Where in TX? I suppose some places would be better/more understanding than others - I'm in SA. You know that there's a name for what you're feeling, right? If you hang in and don't hurt yourself, you can make things right and find peace in your life - death isn't the answer. I've had a couple of friends who have been in your situation and their lives were depressing and hard - until they realized their actual/perceived gender didn't match and that there was something they could do to fix that. Once you get to that point, things get a bit easier to deal with and you can work on changing things. Hopefully you have someone you could talk with about this - sorry it sounds like your parents aren't there for you like they should be. One thing that will help you in life will be education - keep with that and you'll get a better job someday. The sucky thing is when you're young, it's hard to get a decent paying job - I've been there. I'm old now and still don't have a great paying job, but it's gotten a lot better. One thing that you should take comfort in is that you're still really young in the grand scheme of things - I don't mean that crappy or anything, I'm really just speaking from the experience of being your age and having crappy things happen (parents dying, being gay, and other stuff). You've got a lot of time to figure out where you want to go with your life - you just have to hang on and know that it does really get better. You should try to quit taking the advil and tylenol - maybe talk to a doctor or counselor if you can't stop on your own - that stuff's gonna kill your liver and kidneys and then life will really suck big time.

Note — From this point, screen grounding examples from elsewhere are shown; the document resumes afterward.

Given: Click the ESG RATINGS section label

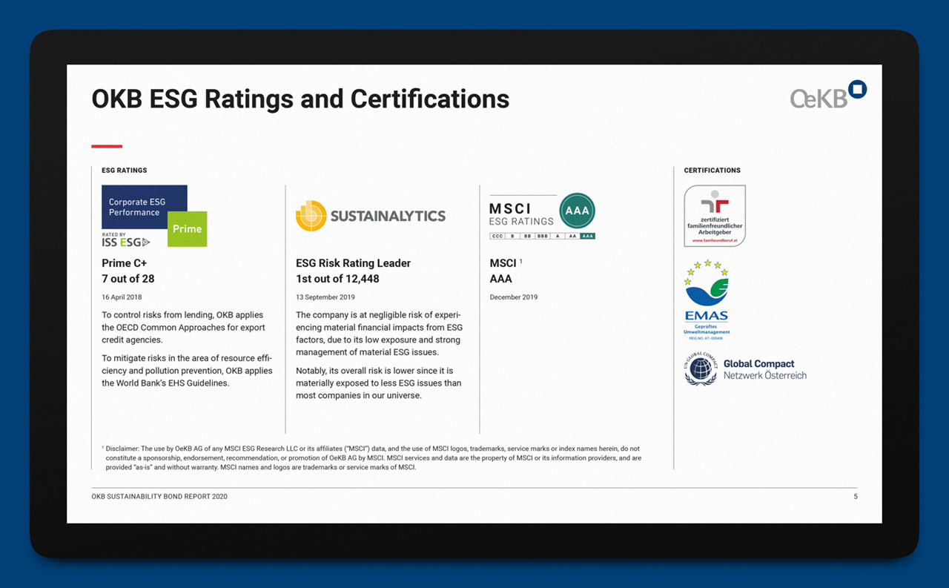Looking at the screenshot, I should point(125,171).
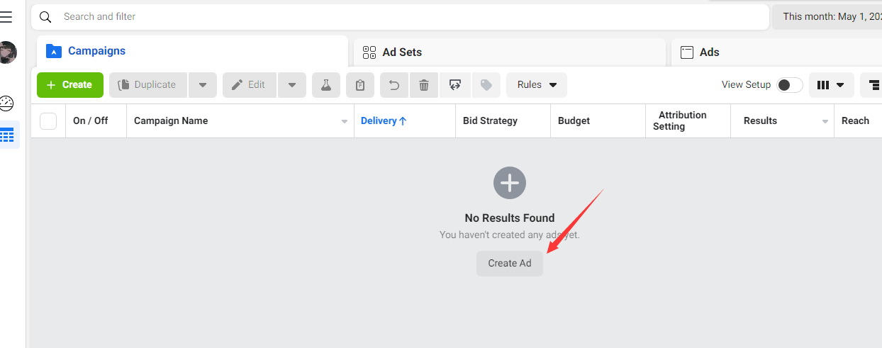Click the undo arrow icon
Image resolution: width=882 pixels, height=348 pixels.
point(394,85)
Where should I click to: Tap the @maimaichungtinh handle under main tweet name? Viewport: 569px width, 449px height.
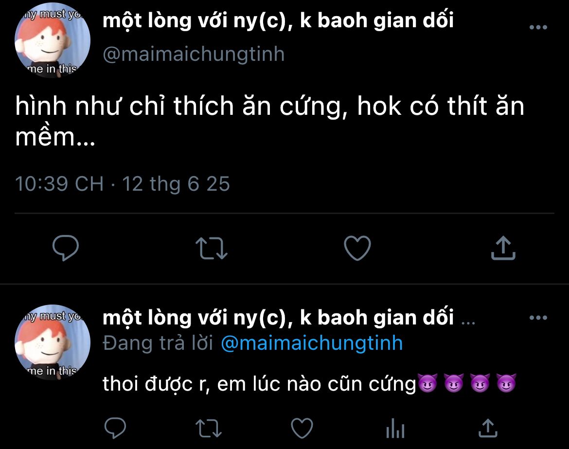click(x=194, y=54)
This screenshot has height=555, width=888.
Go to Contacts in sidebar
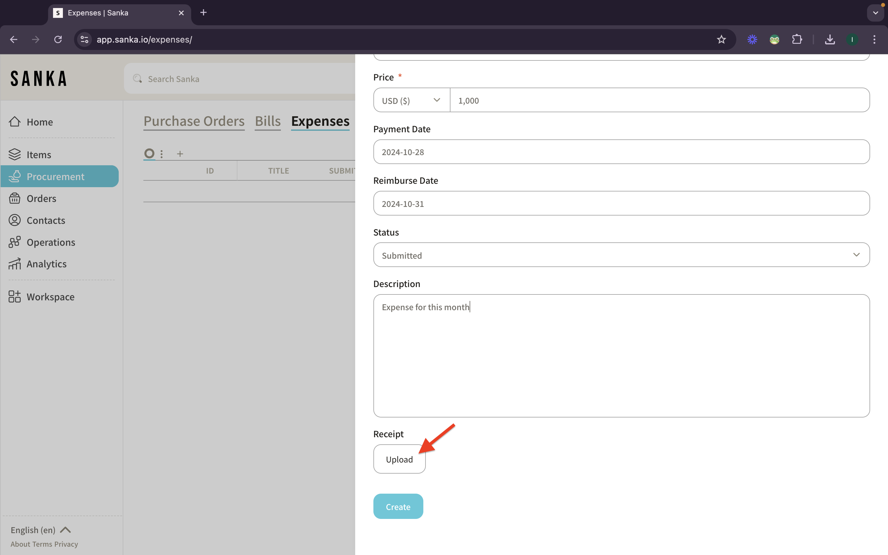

Liver biopsies aren't fun and dialysis machines are horrible - not to mention if you kill those two organs, everything else is going to go down with it - but very painfully and slowly. Just hang in there and know that there are people out there who are going or have gone through what you are now and you can make it through and you can find people to talk with who understand and are accepting. Take one day at a time - when things change for the better, it will all be worth it.


By anonymous at 24,Feb,12 02:28

I Love You!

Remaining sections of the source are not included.